I am in so much trouble.
Being the persistent procrastinator that I am, I have managed to fuck myself over a tad with my MA thesis. I was supposed to have had my proposal defended this summer, and to have started interviews in September. It is now…October 12th?…and I have managed to…hmm…find three people to interview. Fuck. My supervisor is someone that I do not want to piss off and it seems that I have – although that should not be a surprise given that my proposal hasn’t been defended, she is swamped with her own commitments and other MA theses with students who are not brainless chumps like yours truly, and I have effectively pushed my schedule back by about two months. I feel like Chris Farley…”stupid, stupid, idiot!”…pounding his forehead with his palm as he interviews Paul McCartney.
It’s very hard for me to get going on a project that is as long-term as something like this, even though I am incredibly interested in it, and I will benefit in a number of ways from getting the damn thing finished. I have always operated in this delinquent manner, though, so it feels somewhat natural to me to do everything at the last possible moment, thus leaving premium laying-around-and-doing-nothing-school-related time to myself. It appears that I won’t be able to do this with my thesis, though.

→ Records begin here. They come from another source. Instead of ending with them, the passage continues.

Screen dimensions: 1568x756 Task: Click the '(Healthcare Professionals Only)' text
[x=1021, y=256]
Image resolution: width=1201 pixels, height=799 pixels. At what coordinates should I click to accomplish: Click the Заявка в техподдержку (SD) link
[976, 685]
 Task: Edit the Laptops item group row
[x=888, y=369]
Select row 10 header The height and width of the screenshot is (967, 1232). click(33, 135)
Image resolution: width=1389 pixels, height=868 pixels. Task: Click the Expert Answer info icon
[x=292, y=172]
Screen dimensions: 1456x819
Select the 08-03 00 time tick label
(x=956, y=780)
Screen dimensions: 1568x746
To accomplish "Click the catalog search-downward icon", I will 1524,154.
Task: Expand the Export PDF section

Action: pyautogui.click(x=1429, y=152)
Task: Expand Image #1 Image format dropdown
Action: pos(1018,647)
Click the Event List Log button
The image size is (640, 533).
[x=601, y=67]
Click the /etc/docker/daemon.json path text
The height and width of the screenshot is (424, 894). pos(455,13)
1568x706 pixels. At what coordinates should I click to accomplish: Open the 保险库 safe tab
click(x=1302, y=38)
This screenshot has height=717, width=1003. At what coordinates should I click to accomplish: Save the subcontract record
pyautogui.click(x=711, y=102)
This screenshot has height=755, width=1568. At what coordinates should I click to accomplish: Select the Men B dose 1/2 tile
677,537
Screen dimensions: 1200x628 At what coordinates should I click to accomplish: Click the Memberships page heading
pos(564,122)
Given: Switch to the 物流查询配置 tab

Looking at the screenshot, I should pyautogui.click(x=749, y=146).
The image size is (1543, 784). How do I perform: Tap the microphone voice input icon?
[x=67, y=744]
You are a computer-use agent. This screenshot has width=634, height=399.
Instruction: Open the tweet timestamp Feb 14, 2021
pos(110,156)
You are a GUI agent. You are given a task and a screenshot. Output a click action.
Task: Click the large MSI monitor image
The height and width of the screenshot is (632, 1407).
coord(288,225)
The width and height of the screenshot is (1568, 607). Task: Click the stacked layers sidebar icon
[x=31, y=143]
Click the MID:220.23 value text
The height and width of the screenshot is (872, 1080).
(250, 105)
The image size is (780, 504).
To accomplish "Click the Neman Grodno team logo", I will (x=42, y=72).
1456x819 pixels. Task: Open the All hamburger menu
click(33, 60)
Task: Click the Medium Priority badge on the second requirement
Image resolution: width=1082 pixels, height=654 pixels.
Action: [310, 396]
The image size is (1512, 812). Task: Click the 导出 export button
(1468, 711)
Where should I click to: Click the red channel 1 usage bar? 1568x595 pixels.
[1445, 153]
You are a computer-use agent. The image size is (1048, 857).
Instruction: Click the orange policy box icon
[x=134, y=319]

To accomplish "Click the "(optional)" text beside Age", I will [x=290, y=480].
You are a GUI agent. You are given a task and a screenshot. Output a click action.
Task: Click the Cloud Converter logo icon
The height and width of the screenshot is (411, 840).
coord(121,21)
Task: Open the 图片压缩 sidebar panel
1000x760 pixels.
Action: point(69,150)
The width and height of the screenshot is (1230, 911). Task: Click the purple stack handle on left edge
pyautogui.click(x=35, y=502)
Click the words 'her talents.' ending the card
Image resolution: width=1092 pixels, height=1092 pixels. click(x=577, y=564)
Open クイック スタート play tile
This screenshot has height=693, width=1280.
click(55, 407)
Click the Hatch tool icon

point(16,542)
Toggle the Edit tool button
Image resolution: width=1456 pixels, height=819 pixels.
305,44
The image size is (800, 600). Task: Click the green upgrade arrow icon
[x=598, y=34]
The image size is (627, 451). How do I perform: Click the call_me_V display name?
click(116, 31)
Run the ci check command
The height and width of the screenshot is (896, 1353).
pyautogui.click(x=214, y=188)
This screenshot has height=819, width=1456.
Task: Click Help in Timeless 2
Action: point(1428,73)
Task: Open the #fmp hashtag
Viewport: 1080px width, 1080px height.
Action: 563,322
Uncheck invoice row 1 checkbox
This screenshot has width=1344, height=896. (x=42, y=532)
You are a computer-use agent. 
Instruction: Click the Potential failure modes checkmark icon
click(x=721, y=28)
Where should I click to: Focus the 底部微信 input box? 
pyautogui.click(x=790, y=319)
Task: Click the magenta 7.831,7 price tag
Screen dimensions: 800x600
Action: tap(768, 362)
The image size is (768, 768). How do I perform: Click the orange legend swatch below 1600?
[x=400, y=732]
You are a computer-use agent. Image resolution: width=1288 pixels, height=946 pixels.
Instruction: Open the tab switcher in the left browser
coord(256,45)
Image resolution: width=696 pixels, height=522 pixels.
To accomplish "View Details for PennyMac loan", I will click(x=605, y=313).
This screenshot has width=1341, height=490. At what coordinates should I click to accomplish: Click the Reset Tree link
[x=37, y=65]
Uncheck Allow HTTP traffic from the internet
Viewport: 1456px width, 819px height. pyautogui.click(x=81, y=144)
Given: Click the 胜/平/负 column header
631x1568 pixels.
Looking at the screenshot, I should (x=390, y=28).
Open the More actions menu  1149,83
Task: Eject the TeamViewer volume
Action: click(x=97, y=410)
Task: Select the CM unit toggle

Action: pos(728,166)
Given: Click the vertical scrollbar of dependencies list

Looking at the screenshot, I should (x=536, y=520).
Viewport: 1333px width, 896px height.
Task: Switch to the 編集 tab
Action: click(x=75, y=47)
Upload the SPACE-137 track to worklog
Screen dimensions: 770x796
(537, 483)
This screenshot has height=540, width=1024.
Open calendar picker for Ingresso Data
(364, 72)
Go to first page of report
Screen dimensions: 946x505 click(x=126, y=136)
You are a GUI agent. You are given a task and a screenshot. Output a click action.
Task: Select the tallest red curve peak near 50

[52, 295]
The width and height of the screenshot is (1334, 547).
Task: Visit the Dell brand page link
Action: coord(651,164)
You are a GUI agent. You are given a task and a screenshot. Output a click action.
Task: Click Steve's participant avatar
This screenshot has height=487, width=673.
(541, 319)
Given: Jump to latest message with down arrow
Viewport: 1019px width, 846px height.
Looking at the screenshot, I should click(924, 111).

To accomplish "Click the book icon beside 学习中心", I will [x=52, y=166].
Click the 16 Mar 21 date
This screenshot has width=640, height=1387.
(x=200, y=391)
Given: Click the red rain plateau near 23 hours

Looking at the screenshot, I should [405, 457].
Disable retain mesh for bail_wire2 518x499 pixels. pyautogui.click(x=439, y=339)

Last night Arth and I went to go see Tokyo Police Club and The Meligrove Band at the Pyramid. After spending the evening eating pizza and watching Arrested Development with Meghan, I was in no mood for going out into the cold to a loud bar full of strangers in which I would be forced to hold myself upright on my pizza-filled legs. I met Arth there around 10pm, and as soon as I got there I realized that I haven’t been to the Pyramid since I saw Wolf Parade there last summer, where I subsequently passed out in a crowd of people for unknown reasons and awoke to find myself being carried to the back of the bar by Matt and various (incredibly kind) strangers. I became immediately nervous that I would pass out again for some reason, and felt the familiar all-over-dizzy-warm feeling and the nausea that comes with losing your shit in the middle of a packed bar, so I did what I could to prevent that from happening. Club soda and cold air helped. I stayed until about 12:30am, 30 minutes into Tokyo Police Club’s set. Arth’s friends were there so I didn’t feel bad leaving him behind (he didn’t seem to mind). I liked TPC, but they didn’t really have a very distinct sound – they seemed like a band that you would hear on the radio and respond “I must have heard these guys before…they sound like <insert any number of indie-hip bands here>.” The Meligrove Band was awesome, though. So awesome, in fact, that I bought their CD, which I rarely do at shows. I was hoping to put their CD onto my iPod last night, but the fucking thing crapped out on me again – making it approximately 2 weeks since I paid to have a new hard drive installed. Apple can suck it. Big time.
I’m excited at the prospect of seeing more live music: I have tickets to three more shows that are coming up within the next few weeks. Montreal was amazing for live shows (and CHEAP shows), and I miss that now that I’m back in Winnipeg. Fingers crossed that I don’t make a habit of bailing in front of strangers.






I’m glad you managed to ward off a fainting spell. Next time don’t forget to pack smelling salts and a hankerchief. I’ve heard they do the trick. In all seriousness though, near fainting is just about the creepiest feeling ever. It has happened to me many a time, though I luckily haven’t fallen.
As for thesis deadline. Oh…what…we’re still in school? At least you have a job and therefore an excuse. I have ONE class, and am still having trouble getting my act together. This week we should vow to be productive. I, er, at least did my readings today. That’s a start!
Fainting is damn embarrassing, too! The night I saw Wolf Parade I could feel myself about to go, so I told Matt “I’ll be right back” as I was hoping to be able to run outside before I keeled over – I was too embarrassed to tell him I was going down. I made it half a step away from him before I bailed all over the people standing in front of me. Matt’s response: “I thought you were ‘moshing’ or something.” Hahaha.
Congrats on doing your readings, Dallas! I have assigned myself some readings, and I have asked for two extensions already. I’m getting fed up with myself and I’m about ready to kick myself out of my course.